Im Rahmen der Dokumentation wird auch mit dem FC PlayFair! gesprochen, der sich für die Interessen der Stadionbesucher einsätzen möchte. PlayFair! hat in Zusammenarbeit mit dem kicker eine Studie veröffentlicht, welche die Probleme und Herausforderungen im Profifußball aufzeigt und mögliche Lösungsansätze bieten soll. Wir haben die wichtigsten Ergebnisse verknappt zusammengestellt:
69,3 % von 17.330 befragten Fußballfans sagen aus, dass die Grenze der Kommerzialiserung erreicht ist. Besonderheit: Anhänger von RB Leipzig stimmen dieser Aussage nur zu 33.1 % zu, während Fans aller anderer Vereine über der Hälfte liegen. 72,4 % der befragten Fußballfans sind der Ansicht, dass die Interessen der Fans bei der derzeitigen Entwicklung auf der Strecke bleiben. Auch hier wird eine deutliche Differenz zwischen RB Leipzig (33,5 %) und traditionsreichen Zweitligisten (über 80 %) deutlich. 73,0 % der befragten sind der Meinung, dass die Spieltagszerstückelung aufgrund der Fernsehvermarktung zu weit gehe. Hiervon sind laut der Studie vor allem Zweitligisten betroffen. 86,9 % sagen sogar, dass es im Profifußball nur noch ums Geld gehe.

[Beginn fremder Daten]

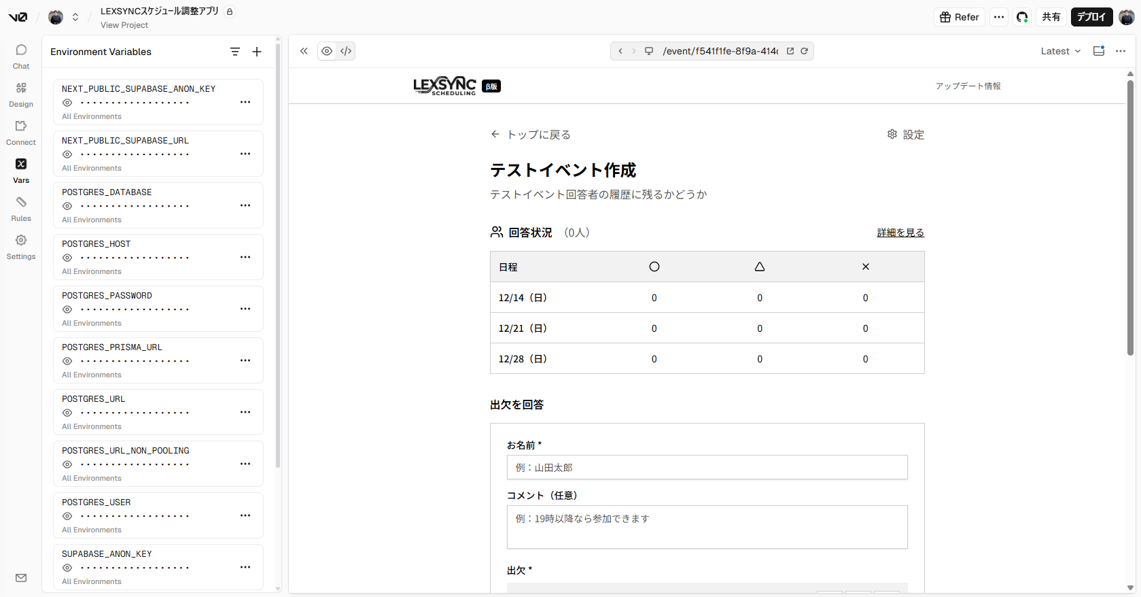Viewport: 1141px width, 597px height.
Task: Collapse the side panel with double chevron
Action: pyautogui.click(x=304, y=51)
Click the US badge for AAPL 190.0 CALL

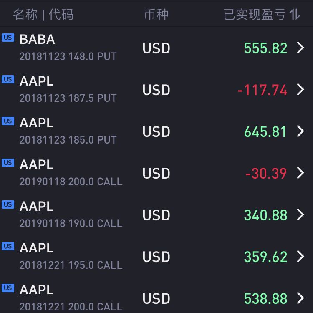[x=8, y=204]
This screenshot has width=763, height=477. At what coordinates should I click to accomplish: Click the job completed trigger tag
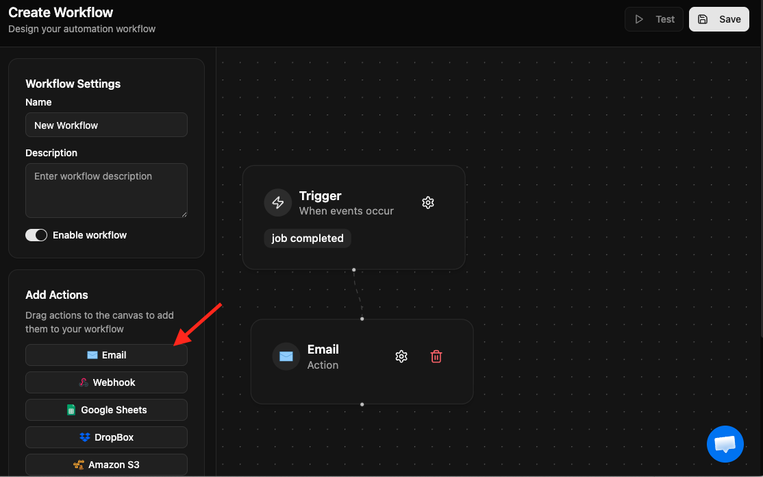click(x=308, y=239)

Die DFL dagegen beruft sich dagegen auf das boomende Geschäft "Bundesliga" und deren hohe Auslastung der Stadien, die Resonanz der TV-Partner und die steigenden Umsätze der Vereine. Als Lösungsansätze bietet PlayFair! klare finanzielle Regeln (85,8 %), fanfreundliche Anstosszeiten (78,2 %) und mehr Mitbestimmung von Fußballfans (36,9 % bis 56 %) an. Auch hier ist eine hohe Diskrepanz zwischen Anhängern von RB Leipzig und allen anderen Vereinen zu erkennen.
Zum Schluss der Doku sind sich Oliver Bierhoff, Dennis Aogo und Andreas Rettig einig, dass der Fußball den Fans gehört, obwohl zu Beginn der Doku gesagt wird, dass der Fußball im Moment den gehört, die das Geld mitbringen.